I have this home lab that I wanted use to spin up a couple VMs and do some testing. The equipment I was using was a virtualization server ( Proxmox ) connected to a pfsense appliance ( SG-5100 ). I already had a prior vlan set up in pfsense that I don’t use anymore and thought it could be repurposed for a test network.

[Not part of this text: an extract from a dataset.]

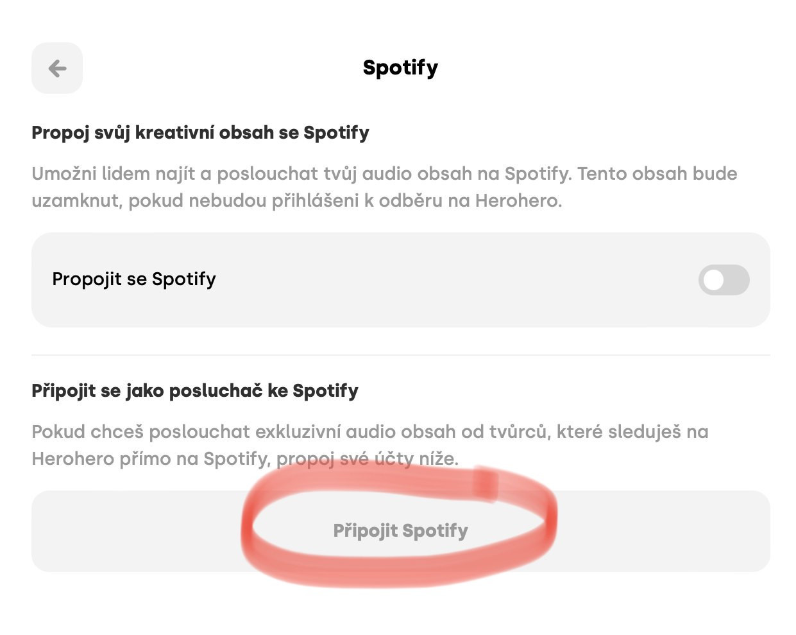Click the horizontal divider between the two sections

[400, 354]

To get a lay of the land here is the setup:
pfsense+ : 21.50.2-RELEASE (upgraded last week)
poxmox : 7.0-9
vm test server : Ubuntu 20.04
Network:
LAN : 192.168.10.1/24
VLAN 20 : 192.168.20.1/24
So I go to spin up the VM, set the VLAN Tag of the network device to 20, and boot it up.
# ip a
1: lo: <LOOPBACK,UP,LOWER_UP> mtu 65536 qdisc noqueue state UNKNOWN group default qlen 1000
link/loopback 00:00:00:00:00:00 brd 00:00:00:00:00:00
inet 127.0.0.1/8 scope host lo
valid_lft forever preferred_lft forever
2: eth0@if57: <BROADCAST,MULTICAST,UP,LOWER_UP> mtu 1500 qdisc noqueue state UP group default qlen 1000
link/ether 6e:e1:d0:de:3e:1e brd ff:ff:ff:ff:ff:ff link-netnsid 0
inet 192.168.20.54/24 brd 192.168.20.255 scope global dynamic eth0
valid_lft 7120sec preferred_lft 7120sec
Everthing appears to be in order, however……
# ping 192.168.20.1
PING 192.168.20.1 (192.168.20.1) 56(84) bytes of data.
^C
--- 192.168.20.1 ping statistics ---
5 packets transmitted, 0 received, 100% packet loss, time 4094ms
The packets aren’t reaching the gateway. Yet, it could still resolve an IP address from DHCP. Surely, this is most likely a firewall issue? Right? Wrong.

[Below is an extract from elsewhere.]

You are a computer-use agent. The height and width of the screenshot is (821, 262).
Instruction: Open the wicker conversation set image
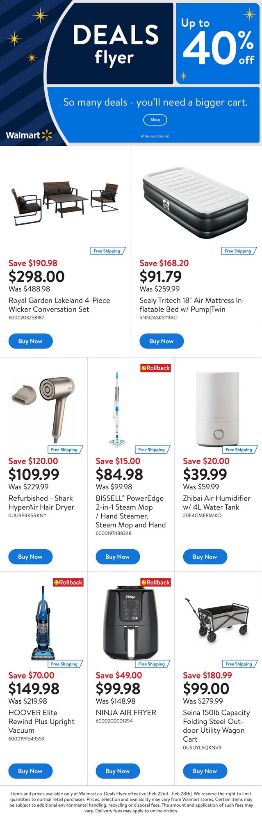(66, 200)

I spent a good chunk of time messing with firewall rules to the point I deleted all the rules and set the network to be wide open. I still cannot get a ping through.
At this point I thinking it might be a proxmox issue, so I’m messing with settings there. After awhile, I’m shutting down all my servers to reboot proxmox, and couple reboots later, still no ping. Then it dawns on me that I did use this vlan and I might still have a VM kicking around that was on that network. I had 1 left over. Turned it on, checked the IP, and then did a ping.
# ping 192.168.20.1
PING 192.168.20.1 (192.168.20.1) 56(84) bytes of data.
64 bytes from 192.168.20.1: icmp_seq=1 ttl=64 time=0.133 ms
64 bytes from 192.168.20.1: icmp_seq=2 ttl=64 time=0.122 ms
64 bytes from 192.168.20.1: icmp_seq=3 ttl=64 time=0.164 ms
64 bytes from 192.168.20.1: icmp_seq=4 ttl=64 time=0.171 ms
^C
--- 192.168.20.1 ping statistics ---
4 packets transmitted, 4 received, 0% packet loss, time 3052ms
rtt min/avg/max/mdev = 0.122/0.147/0.171/0.023 ms
I check the settings to make sure I had both VMs the same, looking for any discrepancy. The proxmox settings were fine. However on pfsense there was only 1 thing that was different.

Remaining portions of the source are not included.